Clipped DeepControl: deep neural network two-dimensional pulse design with an amplitude constraint layer
This work addresses a safety and reliability issue in MRI pulse design for medical imaging, but it is incremental as it builds on prior deep learning methods.
The authors tackled the problem of amplitude overshoots in deep learning-designed MRI pulses by extending a convolutional neural network with a custom clipping layer, which completely eliminated overshoots while maintaining the ability to compensate for field inhomogeneities.
Advanced radio-frequency pulse design used in magnetic resonance imaging has recently been demonstrated with deep learning of (convolutional) neural networks and reinforcement learning. For two-dimensionally selective radio-frequency pulses, the (convolutional) neural network pulse prediction time (few milliseconds) was in comparison more than three orders of magnitude faster than the conventional optimal control computation.

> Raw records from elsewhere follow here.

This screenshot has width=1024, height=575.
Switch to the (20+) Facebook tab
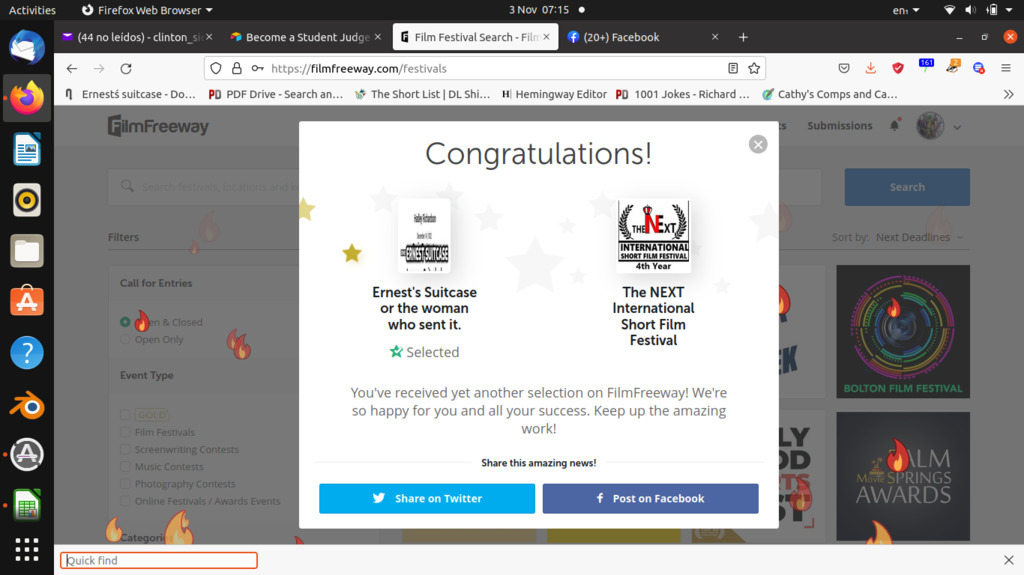click(635, 37)
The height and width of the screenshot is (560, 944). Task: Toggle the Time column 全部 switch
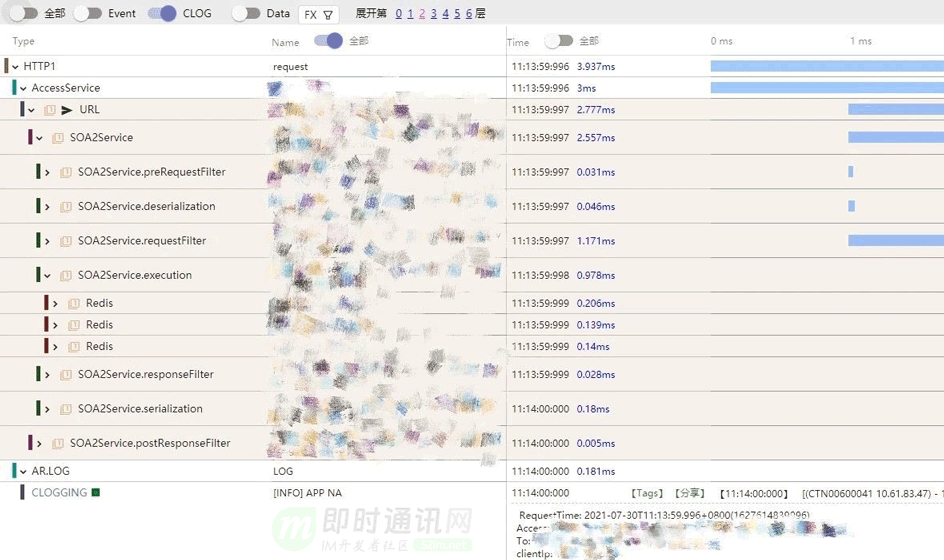(x=559, y=41)
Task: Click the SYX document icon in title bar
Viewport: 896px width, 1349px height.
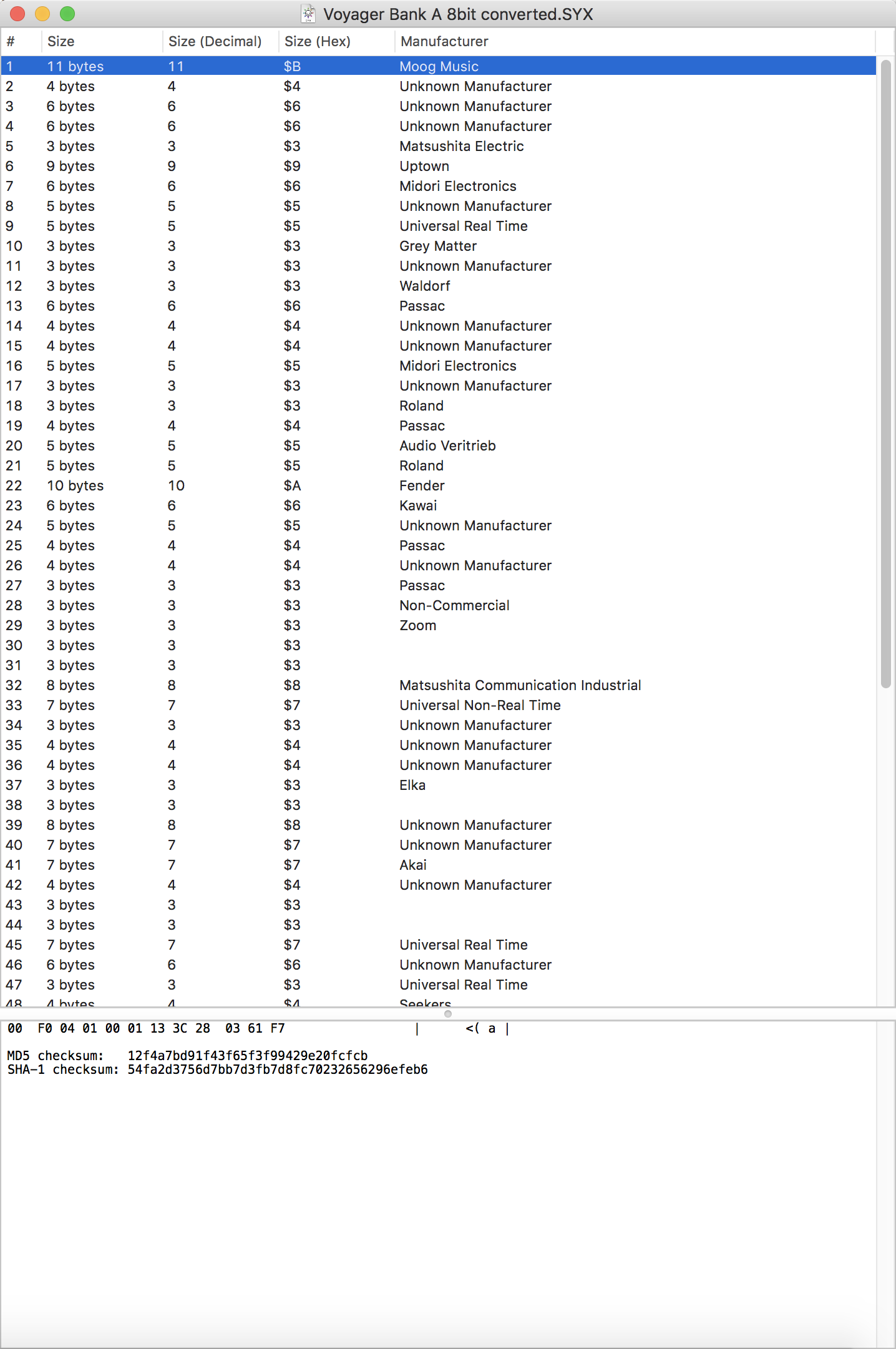Action: pos(308,14)
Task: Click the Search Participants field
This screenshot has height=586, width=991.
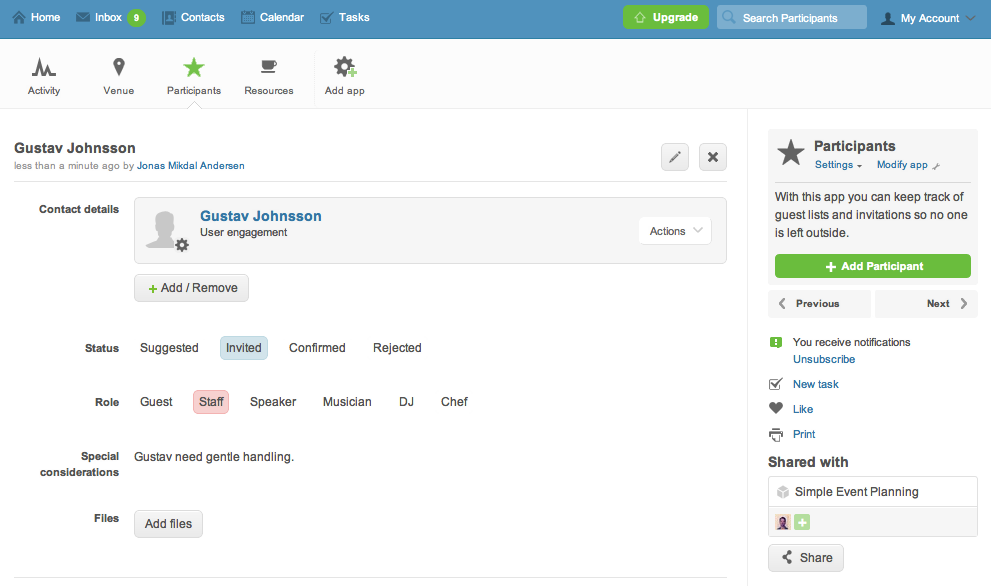Action: tap(791, 18)

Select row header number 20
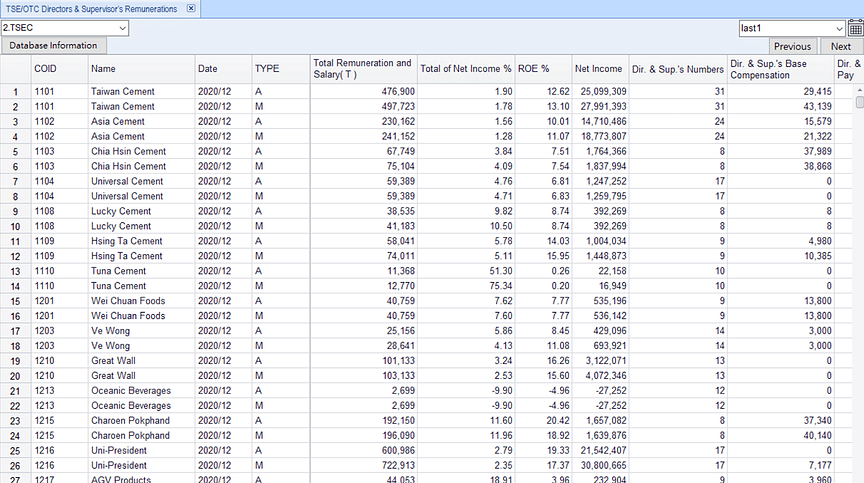[15, 376]
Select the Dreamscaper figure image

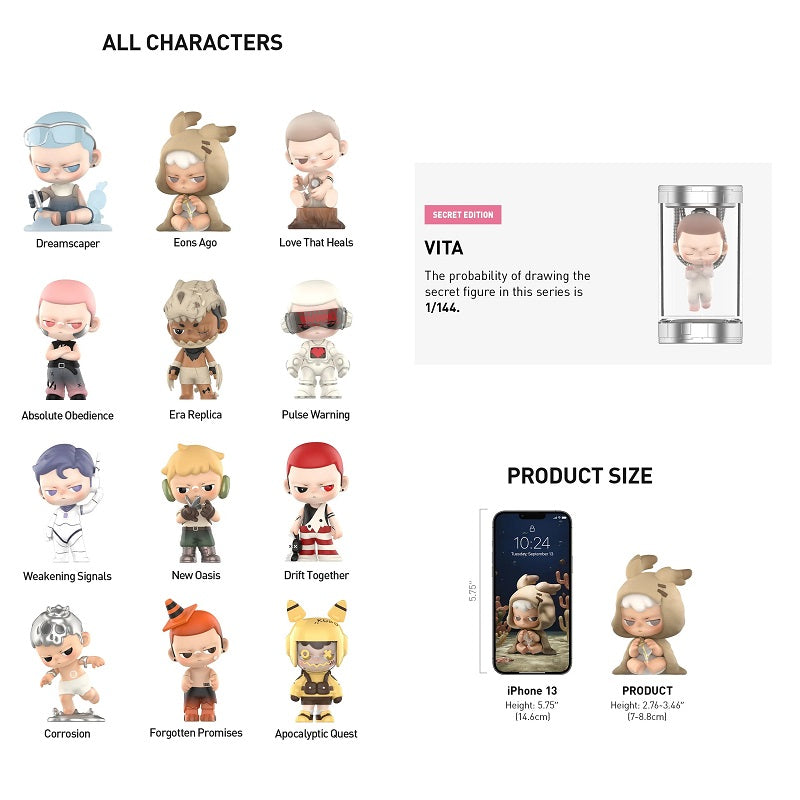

The network pulses were from the supervised training capable of compensating scan-subject dependent inhomogeneities of B0 and B+1 fields. Unfortunately, the network presented with a non-negligible percentage of pulse amplitude overshoots in the test subset, despite the optimal control pulses used in training were fully constrained. Here, we have extended the convolutional neural network with a custom-made clipping layer that completely eliminates the risk of pulse amplitude overshoots, while preserving the ability to compensate the inhomogeneous field conditions.